It was supposed to be an insult, I guess.
At a time in which pretty much everything on social media is apparently going to be as offensive and insulting as possible, I’m sure the guy — someone I’ve never met before, by the way — felt as as though he was delivering the ultimate blow to my ego.
It was supposed to be a Facebook discussion about the media’s role in the recent election — I know, my fault for daring to tread into deep waters — but it quickly became a game of “How quickly can we blame everything on the media?” I guess I shouldn’t have been surprised, given that’s how most such discussions end these days.
After I tried to give a reasoned explanation of how and why things tend to happen the way they do in today’s world, however, some keyboard warrior felt the need to make it personal, telling me, “I guess this is why you’ll always be at a small town newspaper and never move on in your career.”
The implication in his (completely uncalled for) comment, I guess, was that because I’ve never moved on to Sports Illustrated or a major metropolitan daily newspaper, my career is somehow incomplete and my life a little emptier than it should be.
And, by his measure, I suppose he would be correct in that assessment.
But here’s the problem with that statement — I’m not living my life based on some standards he’s set for me. Truth be told, I don’t really care what this person thinks of what I’ve chosen to do with my life. I have no idea if I’m qualified to work anyplace other than a small community newspaper, mostly because I’ve never had any desire to pursue such a dream.
That’s never been my dream.
This past fall has served as a reminder to me that I am living my dream every single day.
When it comes to covering sports, there’s no place I’d rather be than Miami County.
We have outstanding teams and athletes throughout the county — the Miami East volleyball team captured a state title, the Troy girls cross country team was a state runner-up, the Tippecanoe boys soccer team went to regionals and seven local football teams qualified for the postseason — so it’s not as if I’m saddled watching losing teams play on a daily basis.
Not that it would matter if they were, mind you.

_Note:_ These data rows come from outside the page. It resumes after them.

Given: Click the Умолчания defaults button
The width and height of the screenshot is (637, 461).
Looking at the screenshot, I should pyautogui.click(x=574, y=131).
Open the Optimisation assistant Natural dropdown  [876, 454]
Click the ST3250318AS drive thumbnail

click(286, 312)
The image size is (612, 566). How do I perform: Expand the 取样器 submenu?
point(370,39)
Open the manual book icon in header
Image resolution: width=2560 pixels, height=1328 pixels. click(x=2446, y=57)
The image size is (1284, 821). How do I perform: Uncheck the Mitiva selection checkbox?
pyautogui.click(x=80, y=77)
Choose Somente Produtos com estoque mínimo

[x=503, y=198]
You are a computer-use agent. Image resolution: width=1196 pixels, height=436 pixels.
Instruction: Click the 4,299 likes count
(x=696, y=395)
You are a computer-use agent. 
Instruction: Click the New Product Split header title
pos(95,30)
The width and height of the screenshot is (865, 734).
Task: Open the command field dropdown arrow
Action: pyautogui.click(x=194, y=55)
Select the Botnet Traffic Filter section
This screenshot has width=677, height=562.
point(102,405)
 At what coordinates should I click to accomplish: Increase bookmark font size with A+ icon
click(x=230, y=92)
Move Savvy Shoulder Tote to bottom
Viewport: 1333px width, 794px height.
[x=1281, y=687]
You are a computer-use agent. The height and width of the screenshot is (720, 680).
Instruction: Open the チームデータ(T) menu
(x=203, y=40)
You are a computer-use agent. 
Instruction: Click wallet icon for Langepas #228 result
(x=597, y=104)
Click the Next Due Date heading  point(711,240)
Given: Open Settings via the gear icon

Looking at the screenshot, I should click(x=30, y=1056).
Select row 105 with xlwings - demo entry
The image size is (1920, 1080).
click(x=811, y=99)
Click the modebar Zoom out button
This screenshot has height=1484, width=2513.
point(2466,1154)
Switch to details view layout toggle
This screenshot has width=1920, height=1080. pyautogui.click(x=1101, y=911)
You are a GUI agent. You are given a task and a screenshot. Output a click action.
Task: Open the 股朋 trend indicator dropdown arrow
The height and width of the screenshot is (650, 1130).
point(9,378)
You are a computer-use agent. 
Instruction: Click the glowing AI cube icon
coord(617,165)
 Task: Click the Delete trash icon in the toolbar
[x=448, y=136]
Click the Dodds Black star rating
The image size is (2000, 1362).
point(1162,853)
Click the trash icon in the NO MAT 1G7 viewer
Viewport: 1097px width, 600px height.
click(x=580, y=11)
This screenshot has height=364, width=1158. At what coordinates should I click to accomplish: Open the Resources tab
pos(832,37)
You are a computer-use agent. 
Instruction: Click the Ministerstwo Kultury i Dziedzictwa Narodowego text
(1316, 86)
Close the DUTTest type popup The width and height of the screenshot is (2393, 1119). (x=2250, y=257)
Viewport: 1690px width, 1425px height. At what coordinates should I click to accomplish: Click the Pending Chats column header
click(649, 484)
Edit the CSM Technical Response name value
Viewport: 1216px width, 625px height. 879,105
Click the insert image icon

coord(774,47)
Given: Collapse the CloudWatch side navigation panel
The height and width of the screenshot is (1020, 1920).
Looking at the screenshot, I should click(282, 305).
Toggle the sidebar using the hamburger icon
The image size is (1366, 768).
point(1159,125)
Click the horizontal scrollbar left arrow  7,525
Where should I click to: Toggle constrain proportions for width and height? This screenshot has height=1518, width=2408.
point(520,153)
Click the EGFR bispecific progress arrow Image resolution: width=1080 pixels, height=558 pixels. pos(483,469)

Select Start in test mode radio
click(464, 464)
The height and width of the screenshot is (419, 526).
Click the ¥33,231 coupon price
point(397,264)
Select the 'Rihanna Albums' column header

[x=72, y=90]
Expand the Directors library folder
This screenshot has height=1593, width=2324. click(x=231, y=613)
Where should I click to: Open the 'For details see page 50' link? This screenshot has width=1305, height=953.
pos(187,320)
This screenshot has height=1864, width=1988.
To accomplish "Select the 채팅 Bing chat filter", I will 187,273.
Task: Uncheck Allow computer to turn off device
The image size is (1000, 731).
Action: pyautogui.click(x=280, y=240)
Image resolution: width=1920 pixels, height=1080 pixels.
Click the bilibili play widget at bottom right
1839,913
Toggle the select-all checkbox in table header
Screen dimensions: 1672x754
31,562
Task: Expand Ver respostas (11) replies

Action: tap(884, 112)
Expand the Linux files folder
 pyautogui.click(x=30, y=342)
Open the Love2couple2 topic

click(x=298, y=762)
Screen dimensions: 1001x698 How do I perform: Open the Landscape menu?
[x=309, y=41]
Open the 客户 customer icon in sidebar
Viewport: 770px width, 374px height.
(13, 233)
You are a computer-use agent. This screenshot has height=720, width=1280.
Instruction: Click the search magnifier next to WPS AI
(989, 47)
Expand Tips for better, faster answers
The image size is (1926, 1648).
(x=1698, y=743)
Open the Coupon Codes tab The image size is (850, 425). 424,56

Because here’s the secret behind why I’ve never bothered looking for happiness much beyond my front door in the 20 years I’ve been employed at the Troy Daily News … I am blessed every day to work with some of the best kids and coaches in the entire world of sports.
This county is loaded with great athletes — and even better kids. The kids I cover are respectful. And funny. And thoughtful. And passionate. And intelligent. And there also are about a thousand other adjectives I could come up with if time and space permitted.
These kids have let me — someone who has the disadvantage of being an adult, usually a cardinal sin in the world of teenagers — into their world. They have let me not only see, but also write about, their greatest accomplishments and, sometimes, their greatest stumbles. They have let me laugh with them and, unfortunately, cry with them.
At the end of the day, I love them like they are my own children.
So maybe I don’t get the opportunity to interview famous professional athletes with million-dollar contracts … and the million-dollar egos to match. I probably will never get to cover the Super Bowl in my lifetime, but I’ve been fortunate enough to see every Troy-Piqua football game played since 1990.
And while that may not be what others — such as Facebook tough guys, for instance — may view as a dream job, it’s everything I could have ever hoped for and more. It’s my dream. It’s what I want to do. I long ago gave up chasing the fame and fortunate of big-time sports journalism. You won’t see me acting like a clown on some ESPN talk show — but you can find me in the sports pages around here every single day.
Telling me this is what I’ll be stuck doing for the rest of my life is the greatest compliment I could ever receive.